A pesquisa também demonstrou desigualdade de gênero e raça no que diz respeito à formação. Os homens possuem maior índice de escolaridade em comparação às mulheres e pessoas brancas apresentam mais escolaridade que negras/pretas/pardas, amarelas e indígenas. Um dado que ilustra bem este abismo é o levantamento feito pelo Grupo de Estudos de Gênero da Escola Politécnica da USP (Poligen): em 120 anos, a escola – referência na área de exatas no país – formou apenas 10 mulheres negras.

 

A desigualdade de oportunidades em outros dados da pesquisa

Enquanto 54% da população brasileira é formada por pessoas negras/pretas e pardas, somente 36,9% dos profissionais que responderam a pesquisa se declaram neste grupo enquanto 32,7% dos entrevistados disseram não ter nenhuma pessoa negra em sua equipe. O estudo revelou ainda que o perfil das pessoas que trabalham em tecnologia é bastante jovem – 77% dos entrevistados estão na faixa etária entre 18 e 34 anos – e concentrado nas capitais do país (65%).
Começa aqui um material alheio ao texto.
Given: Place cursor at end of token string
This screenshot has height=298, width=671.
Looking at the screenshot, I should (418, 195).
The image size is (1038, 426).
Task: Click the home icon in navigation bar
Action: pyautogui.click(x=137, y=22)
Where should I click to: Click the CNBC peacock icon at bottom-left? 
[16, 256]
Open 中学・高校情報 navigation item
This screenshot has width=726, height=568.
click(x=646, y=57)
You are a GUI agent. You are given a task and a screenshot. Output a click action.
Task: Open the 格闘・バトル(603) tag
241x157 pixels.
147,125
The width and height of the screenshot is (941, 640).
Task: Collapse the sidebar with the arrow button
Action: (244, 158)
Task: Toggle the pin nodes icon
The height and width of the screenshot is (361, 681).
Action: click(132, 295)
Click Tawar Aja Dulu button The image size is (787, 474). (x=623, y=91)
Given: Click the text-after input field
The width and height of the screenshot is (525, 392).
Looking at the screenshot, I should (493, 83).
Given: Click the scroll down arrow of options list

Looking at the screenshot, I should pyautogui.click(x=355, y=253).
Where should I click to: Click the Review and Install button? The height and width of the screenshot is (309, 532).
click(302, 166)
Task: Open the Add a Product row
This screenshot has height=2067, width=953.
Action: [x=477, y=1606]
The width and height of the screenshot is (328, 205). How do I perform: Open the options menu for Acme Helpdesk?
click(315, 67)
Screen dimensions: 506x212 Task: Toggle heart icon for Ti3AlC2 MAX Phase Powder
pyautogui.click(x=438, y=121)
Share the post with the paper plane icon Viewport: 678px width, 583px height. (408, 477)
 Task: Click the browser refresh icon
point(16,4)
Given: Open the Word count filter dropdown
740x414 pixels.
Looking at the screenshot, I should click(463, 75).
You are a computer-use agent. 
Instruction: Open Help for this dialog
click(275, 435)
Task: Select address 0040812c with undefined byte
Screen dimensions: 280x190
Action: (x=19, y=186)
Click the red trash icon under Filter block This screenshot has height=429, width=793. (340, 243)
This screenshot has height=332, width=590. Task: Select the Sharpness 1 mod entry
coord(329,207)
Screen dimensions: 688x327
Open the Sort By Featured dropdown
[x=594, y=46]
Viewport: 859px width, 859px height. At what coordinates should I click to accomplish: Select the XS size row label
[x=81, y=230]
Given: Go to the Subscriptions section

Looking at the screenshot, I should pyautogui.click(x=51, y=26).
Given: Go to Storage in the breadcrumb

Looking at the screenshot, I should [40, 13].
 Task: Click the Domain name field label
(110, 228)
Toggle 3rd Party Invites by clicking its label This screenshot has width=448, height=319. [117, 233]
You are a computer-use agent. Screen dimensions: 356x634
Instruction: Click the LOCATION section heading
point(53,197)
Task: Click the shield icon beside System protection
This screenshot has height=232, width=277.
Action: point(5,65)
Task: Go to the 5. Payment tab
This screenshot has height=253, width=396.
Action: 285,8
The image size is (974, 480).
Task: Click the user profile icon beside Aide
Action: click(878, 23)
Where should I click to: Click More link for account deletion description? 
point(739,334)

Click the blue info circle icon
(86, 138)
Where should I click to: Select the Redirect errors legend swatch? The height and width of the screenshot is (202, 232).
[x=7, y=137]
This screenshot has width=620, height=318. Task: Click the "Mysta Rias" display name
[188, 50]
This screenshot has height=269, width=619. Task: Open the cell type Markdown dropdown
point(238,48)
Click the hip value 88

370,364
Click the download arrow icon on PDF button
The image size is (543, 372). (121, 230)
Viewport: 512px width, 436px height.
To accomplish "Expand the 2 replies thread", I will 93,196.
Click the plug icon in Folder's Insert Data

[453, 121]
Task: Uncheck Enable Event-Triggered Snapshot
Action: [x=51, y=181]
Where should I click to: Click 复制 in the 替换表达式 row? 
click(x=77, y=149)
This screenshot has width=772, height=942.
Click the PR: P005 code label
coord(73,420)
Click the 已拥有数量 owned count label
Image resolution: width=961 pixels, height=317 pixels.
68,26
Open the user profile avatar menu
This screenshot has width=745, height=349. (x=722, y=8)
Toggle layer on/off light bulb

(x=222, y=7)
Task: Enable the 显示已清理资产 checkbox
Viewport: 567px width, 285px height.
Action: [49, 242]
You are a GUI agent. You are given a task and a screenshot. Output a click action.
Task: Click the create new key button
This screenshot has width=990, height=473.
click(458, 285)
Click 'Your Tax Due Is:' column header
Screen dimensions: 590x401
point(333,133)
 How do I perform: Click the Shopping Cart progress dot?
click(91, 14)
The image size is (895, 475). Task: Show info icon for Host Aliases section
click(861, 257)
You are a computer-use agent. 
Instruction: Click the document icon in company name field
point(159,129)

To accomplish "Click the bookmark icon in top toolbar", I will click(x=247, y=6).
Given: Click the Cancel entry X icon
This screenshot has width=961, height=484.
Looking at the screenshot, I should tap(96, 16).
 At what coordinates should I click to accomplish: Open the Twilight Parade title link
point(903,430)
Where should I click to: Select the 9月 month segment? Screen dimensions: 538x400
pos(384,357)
Quanto à condição socioeconômica das equipes de tecnologia, mais uma vez o perfil é diverso da média brasileira: mais de 60% apresenta renda mensal domiciliar a partir de 5 salários mínimos, ou seja, R$ 4.770,00 (valor em 2019). Em 69% das equipes, não há nenhuma pessoa com renda mensal domiciliar abaixo de 2 salários mínimos (equivalente à classe E).

Ao serem perguntadas sobre a presença de pessoas com orientação sexual diferente de heterossexual em suas equipes, 50,4% das pessoas disseram não haver nenhuma em seu ambiente de trabalho.

 No quesito inclusão de pessoas com deficiência, a situação está longe de ser diferente: em 85,4% dos casos, não há nenhuma pessoa nesta condição na equipe. E em 95,9% dos casos, não há sequer uma pessoa indígena nas equipes de trabalho em tecnologia. A pesquisa completa pode ser acessada neste link.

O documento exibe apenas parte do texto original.